In the A.V. Club’s review of Wolf, A.A. Dowd noted that early 2013 releases like Spring Breakers, Pain and Gain, and The Bling Ring were mere appetizers to the full meal of Martin Scorsese’s “aggressively broad satire of American ambition”. In former stockswindler Jordan Belfort’s shockingly true tale of ultimate excess at the heart of America’s most ferocious financial den-of-thieves, Scorsese found a tale he could cinematically execute with as much chaos as the story itself. As the film industry has rapidly become more a vehicle for franchise marketing and spectacle, Television has become the place where audiences go for interesting characters and complex storytelling (i.e. Breaking Bad, Mad Men, Girls, Game of Thrones, etc.). The Wolf of Wall Street has reclaimed that space for film in a variety of ways.

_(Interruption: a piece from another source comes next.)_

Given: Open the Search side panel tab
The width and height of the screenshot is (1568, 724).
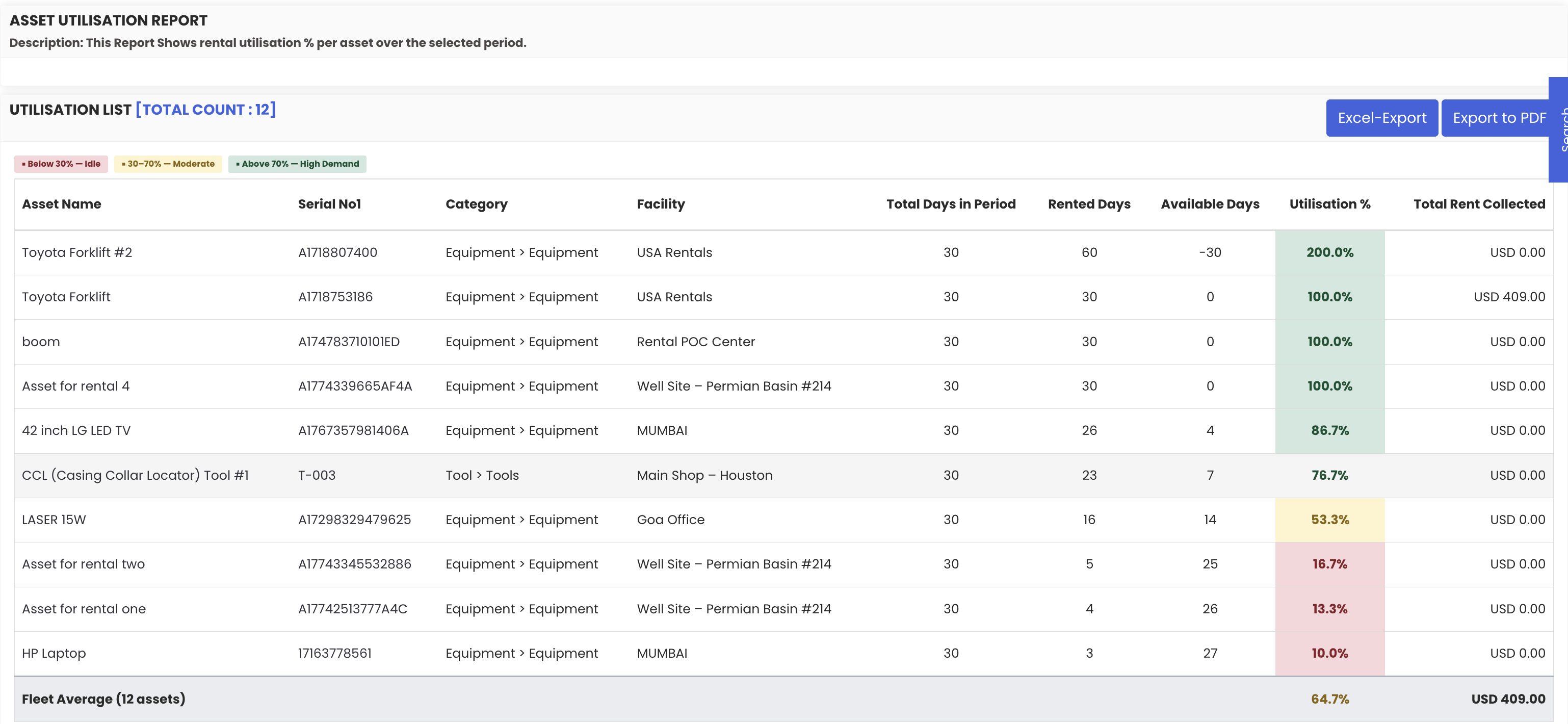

First of all, it's nothing short of incredible that audiences and critics alike have responded so favorably to a ferociously dark comedy with a three-hour running time. What’s even more incredible is that the film doesn’t feel that long at all. Nor does it drag, not for one minute. Only Scorsese could have succeeded in a task this daunting, especially considering Wolf’s insatiable no-holds-barred content. Leonardo DiCaprio has stated that in early production talks for the film, the question was seriously considered as to how long an audience could stand following characters so unapologetically despicable. The miraculous thing is that Scorsese manages to keep us both enthralled and enlightened throughout the entire drug-and-sex fueled ride.

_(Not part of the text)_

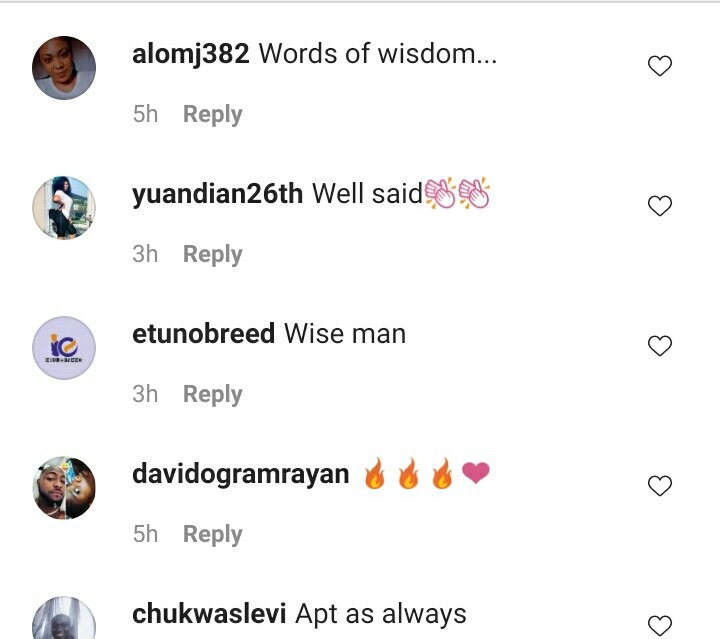Screen dimensions: 720x639
Task: Visit the alomj382 username link
Action: (191, 55)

This may be partly due to the fact that Scorsese is a veteran raconteur of ingenious “bad boy” tales. Films like Raging Bull, Goodfellas, Taxi Driver, The King of Comedy, and The Last Temptation of Christ all cover similar themes of human darkness from uncensored perspectives, but Wolf stands out among these films as the one with the content and form to match the mayhem. The film is indeed a true test of endurance for American audiences--unabashedly showcasing every act of debauchery and frivolous indulgence that Jordan Belfort and his gang of greedy bastards could possibly engage in on their eternal quest for power (the now-infamous plane orgy scene is particularly nauseating)--and the fact that Scorsese and DiCaprio were able to make this 21st century Bosch painting of a movie is due largely to independent funding (a trend we'll hopefully be seeing more of in the future of mainstream filmmaking). The result is something quite revolutionary in a film industry whose financial climate has muffled truly honest voices, and the critical and commercial success of a film so incredibly relentless and wholly singular as The Wolf of Wall Street shows us--and, more importantly, shows those Hollywood executives--that great things can happen when the real artists are left to their craft.

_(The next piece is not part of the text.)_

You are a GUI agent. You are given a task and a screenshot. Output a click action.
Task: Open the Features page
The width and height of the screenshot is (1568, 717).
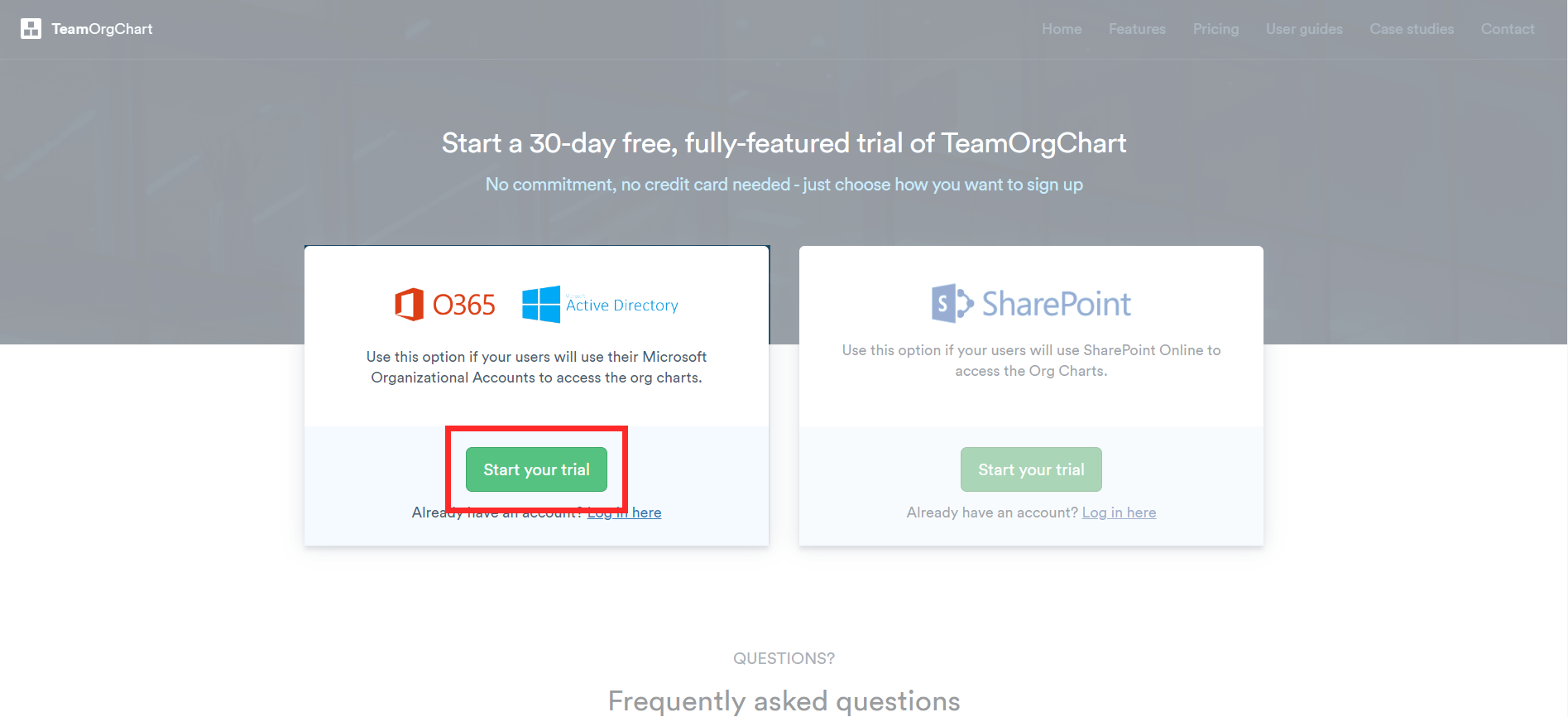1137,29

Despite Wolf’s earned place among the frontrunners of Scorsese’s most celebrated films (as things stand, it just might be his magnum opus of magnum opuses), I would argue that Stanley Kubrick’s Eyes Wide Shut is a more fitting spiritual predecessor. The film was also a dark, chaotic, and highly visceral tale told by an American master of cinema, and was also highly controversial for its relentlessly graphic sexual content. But where Eyes Wide Shut failed in gaining wide exposure and broad cultural impact upon its release, Wolf has somehow shattered similar barriers and paved the way for a future of more honest and daring films with higher box-office potential. If Gravity is the train coming directly at the audience, then Martin Scorsese’s The Wolf of Wall Street is the train that breaks through the screen and obliterates everything in its path.